• DIRECTIVE: Pull out every line of the listing that contains the word "Instruction", with case counting.

• PROVIDED RECORDS:
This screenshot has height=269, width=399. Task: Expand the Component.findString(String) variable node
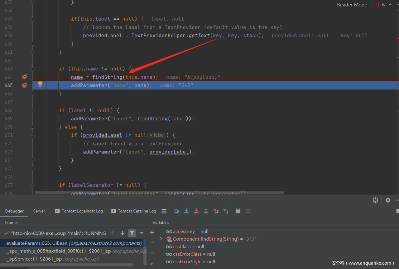(161, 239)
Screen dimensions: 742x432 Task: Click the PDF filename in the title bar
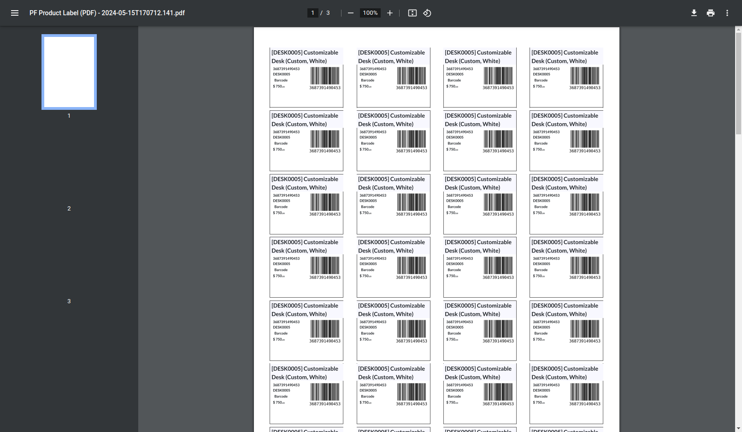click(107, 13)
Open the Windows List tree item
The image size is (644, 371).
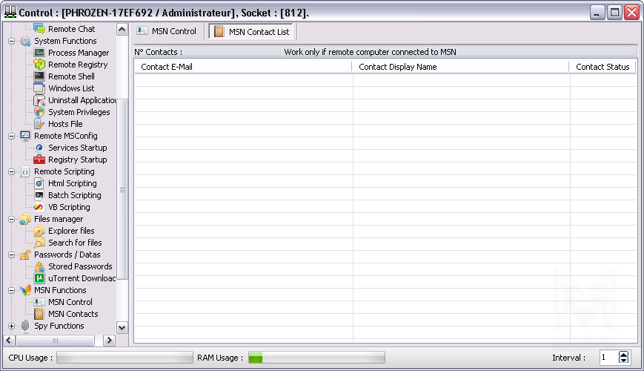click(71, 88)
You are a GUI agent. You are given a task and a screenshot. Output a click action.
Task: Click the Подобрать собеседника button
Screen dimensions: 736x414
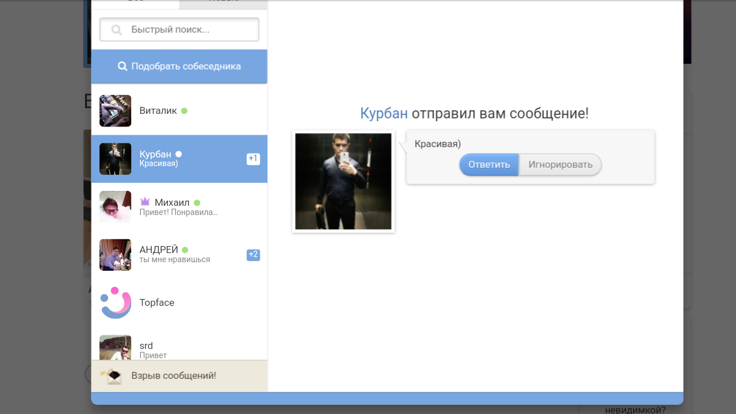tap(179, 66)
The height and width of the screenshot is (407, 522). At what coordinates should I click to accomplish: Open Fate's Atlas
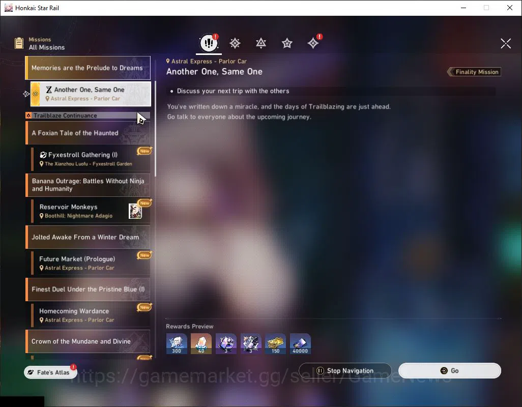pyautogui.click(x=50, y=372)
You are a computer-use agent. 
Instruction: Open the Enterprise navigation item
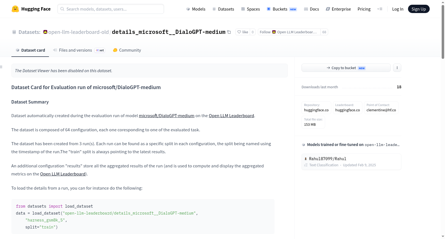[x=338, y=9]
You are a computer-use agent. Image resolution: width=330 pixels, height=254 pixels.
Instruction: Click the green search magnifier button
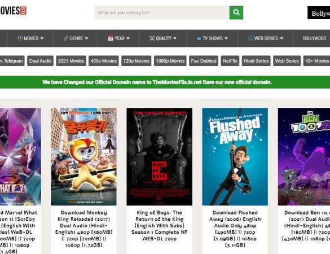point(236,12)
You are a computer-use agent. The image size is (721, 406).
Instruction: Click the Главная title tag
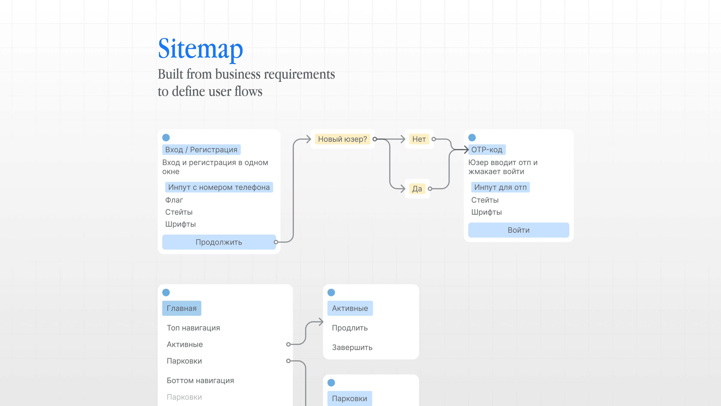182,308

• RESPONSE TO THIS TASK:
Instruction: Open the Enterprise navigation item
Instruction: Click the green search magnifier button
Instruction: Click the Главная title tag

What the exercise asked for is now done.